*Task statement:*
Convert the records into a JSON list of strings, one string per line, with blank lines omitted and the pictures left out.

*Records for the exercise:*
================================

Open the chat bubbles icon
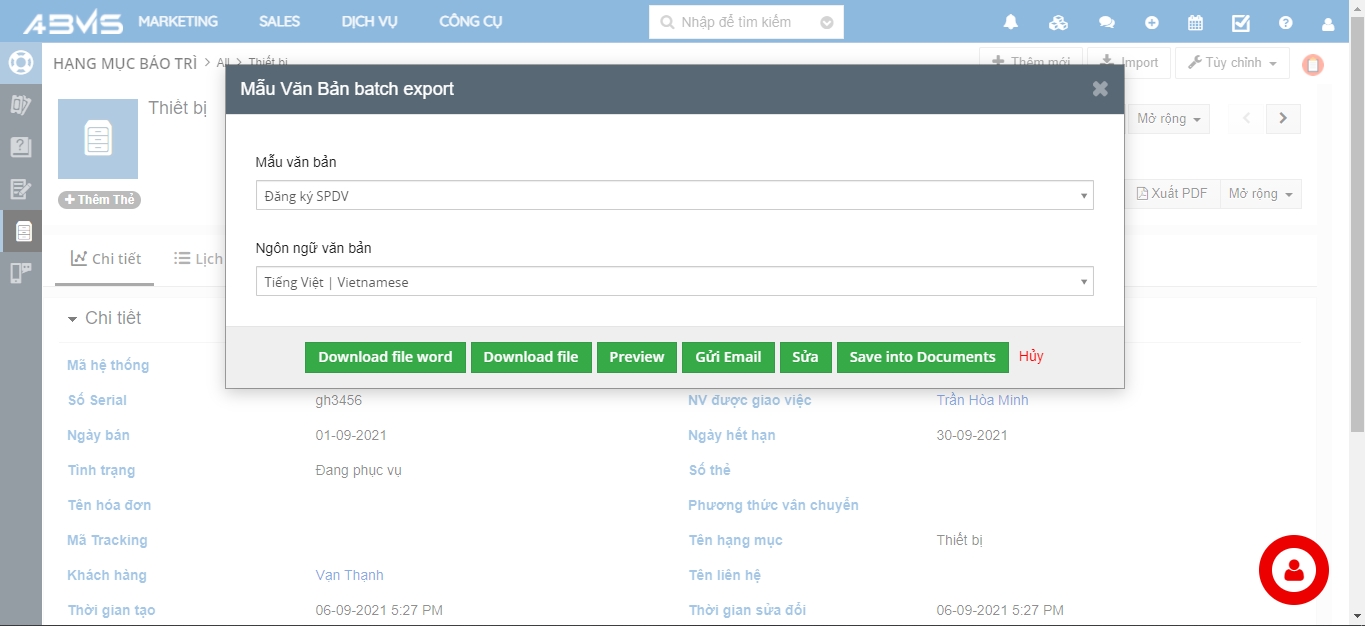1365x626 pixels. point(1106,22)
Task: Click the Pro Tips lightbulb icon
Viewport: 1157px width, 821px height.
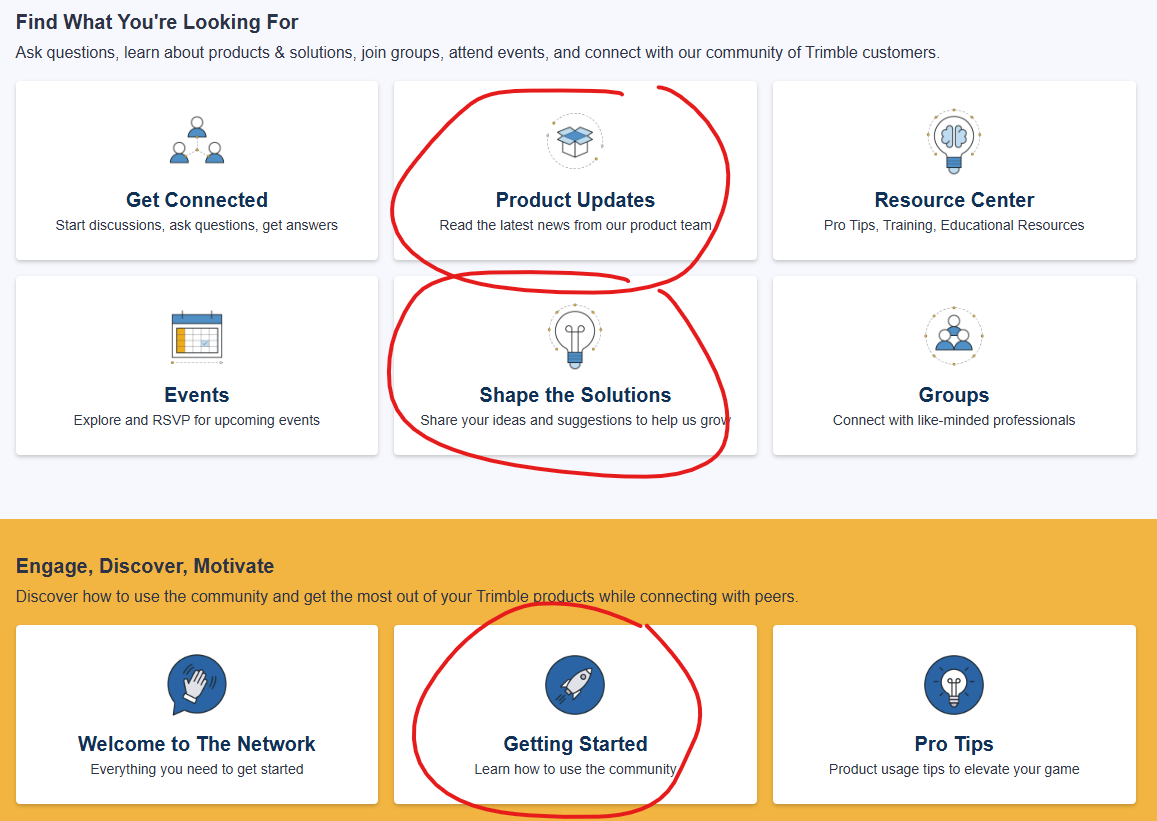Action: click(x=954, y=685)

================================

*Reply to the task:*
[
  "Open the chat bubbles icon",
  "1365x626 pixels. point(1106,22)",
  "Task: Click the Pro Tips lightbulb icon",
  "Viewport: 1157px width, 821px height.",
  "Action: click(x=954, y=685)"
]